= Beginning of Section =
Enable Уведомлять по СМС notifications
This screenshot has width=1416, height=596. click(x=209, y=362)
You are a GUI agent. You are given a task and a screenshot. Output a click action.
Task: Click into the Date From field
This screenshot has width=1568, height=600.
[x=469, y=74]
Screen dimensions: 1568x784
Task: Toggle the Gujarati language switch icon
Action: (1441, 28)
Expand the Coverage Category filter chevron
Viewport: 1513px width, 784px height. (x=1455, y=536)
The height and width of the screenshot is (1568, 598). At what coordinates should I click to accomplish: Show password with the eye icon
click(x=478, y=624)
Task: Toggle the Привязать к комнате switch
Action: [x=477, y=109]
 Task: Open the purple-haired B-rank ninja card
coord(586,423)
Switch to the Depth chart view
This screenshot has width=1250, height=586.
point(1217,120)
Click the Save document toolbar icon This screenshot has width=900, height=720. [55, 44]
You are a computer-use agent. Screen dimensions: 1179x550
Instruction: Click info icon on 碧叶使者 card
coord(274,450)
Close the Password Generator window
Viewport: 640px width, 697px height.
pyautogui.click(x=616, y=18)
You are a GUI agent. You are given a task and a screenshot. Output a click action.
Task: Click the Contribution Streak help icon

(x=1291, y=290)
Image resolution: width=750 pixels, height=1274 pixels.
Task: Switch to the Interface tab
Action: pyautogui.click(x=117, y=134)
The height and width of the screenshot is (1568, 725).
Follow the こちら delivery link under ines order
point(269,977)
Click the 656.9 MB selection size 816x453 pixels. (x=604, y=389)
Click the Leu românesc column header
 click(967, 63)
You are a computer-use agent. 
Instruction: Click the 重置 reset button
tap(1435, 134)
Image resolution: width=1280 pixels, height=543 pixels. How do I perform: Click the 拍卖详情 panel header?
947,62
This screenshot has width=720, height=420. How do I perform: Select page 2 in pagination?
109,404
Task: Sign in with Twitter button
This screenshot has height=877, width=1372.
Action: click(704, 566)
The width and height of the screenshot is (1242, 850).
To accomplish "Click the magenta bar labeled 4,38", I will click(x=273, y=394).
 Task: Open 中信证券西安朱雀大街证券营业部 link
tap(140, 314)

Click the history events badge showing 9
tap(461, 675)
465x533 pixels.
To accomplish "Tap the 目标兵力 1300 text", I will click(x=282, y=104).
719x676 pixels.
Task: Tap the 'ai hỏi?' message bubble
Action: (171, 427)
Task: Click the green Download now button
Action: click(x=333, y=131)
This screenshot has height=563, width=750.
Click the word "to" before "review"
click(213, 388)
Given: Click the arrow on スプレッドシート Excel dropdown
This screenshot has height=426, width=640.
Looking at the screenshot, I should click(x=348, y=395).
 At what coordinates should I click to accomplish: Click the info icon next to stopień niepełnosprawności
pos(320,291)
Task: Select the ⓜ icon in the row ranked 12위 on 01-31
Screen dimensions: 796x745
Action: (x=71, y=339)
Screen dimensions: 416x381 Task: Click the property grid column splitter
= End of Section =
**Exercise brief:** Set down the whole listing again, exactly as it was given.

**Expected answer:**
Enable Уведомлять по СМС notifications
This screenshot has width=1416, height=596. click(x=209, y=362)
You are a GUI agent. You are given a task and a screenshot. Output a click action.
Task: Click into the Date From field
This screenshot has width=1568, height=600.
[x=469, y=74]
Screen dimensions: 1568x784
Task: Toggle the Gujarati language switch icon
Action: (1441, 28)
Expand the Coverage Category filter chevron
Viewport: 1513px width, 784px height. (x=1455, y=536)
The height and width of the screenshot is (1568, 598). At what coordinates should I click to accomplish: Show password with the eye icon
click(x=478, y=624)
Task: Toggle the Привязать к комнате switch
Action: [x=477, y=109]
 Task: Open the purple-haired B-rank ninja card
coord(586,423)
Switch to the Depth chart view
This screenshot has width=1250, height=586.
point(1217,120)
Click the Save document toolbar icon This screenshot has width=900, height=720. [55, 44]
You are a computer-use agent. Screen dimensions: 1179x550
Instruction: Click info icon on 碧叶使者 card
coord(274,450)
Close the Password Generator window
Viewport: 640px width, 697px height.
pyautogui.click(x=616, y=18)
You are a GUI agent. You are given a task and a screenshot. Output a click action.
Task: Click the Contribution Streak help icon

(x=1291, y=290)
Image resolution: width=750 pixels, height=1274 pixels.
Task: Switch to the Interface tab
Action: pyautogui.click(x=117, y=134)
The height and width of the screenshot is (1568, 725).
Follow the こちら delivery link under ines order
point(269,977)
Click the 656.9 MB selection size 816x453 pixels. (x=604, y=389)
Click the Leu românesc column header
 click(967, 63)
You are a computer-use agent. 
Instruction: Click the 重置 reset button
tap(1435, 134)
Image resolution: width=1280 pixels, height=543 pixels. How do I perform: Click the 拍卖详情 panel header?
947,62
This screenshot has width=720, height=420. How do I perform: Select page 2 in pagination?
109,404
Task: Sign in with Twitter button
This screenshot has height=877, width=1372.
Action: click(704, 566)
The width and height of the screenshot is (1242, 850).
To accomplish "Click the magenta bar labeled 4,38", I will click(x=273, y=394).
 Task: Open 中信证券西安朱雀大街证券营业部 link
tap(140, 314)

Click the history events badge showing 9
tap(461, 675)
465x533 pixels.
To accomplish "Tap the 目标兵力 1300 text", I will click(x=282, y=104).
719x676 pixels.
Task: Tap the 'ai hỏi?' message bubble
Action: (171, 427)
Task: Click the green Download now button
Action: click(x=333, y=131)
This screenshot has height=563, width=750.
Click the word "to" before "review"
click(213, 388)
Given: Click the arrow on スプレッドシート Excel dropdown
This screenshot has height=426, width=640.
Looking at the screenshot, I should click(x=348, y=395).
 At what coordinates should I click to accomplish: Click the info icon next to stopień niepełnosprawności
pos(320,291)
Task: Select the ⓜ icon in the row ranked 12위 on 01-31
Screen dimensions: 796x745
Action: (x=71, y=339)
Screen dimensions: 416x381 Task: Click the property grid column splitter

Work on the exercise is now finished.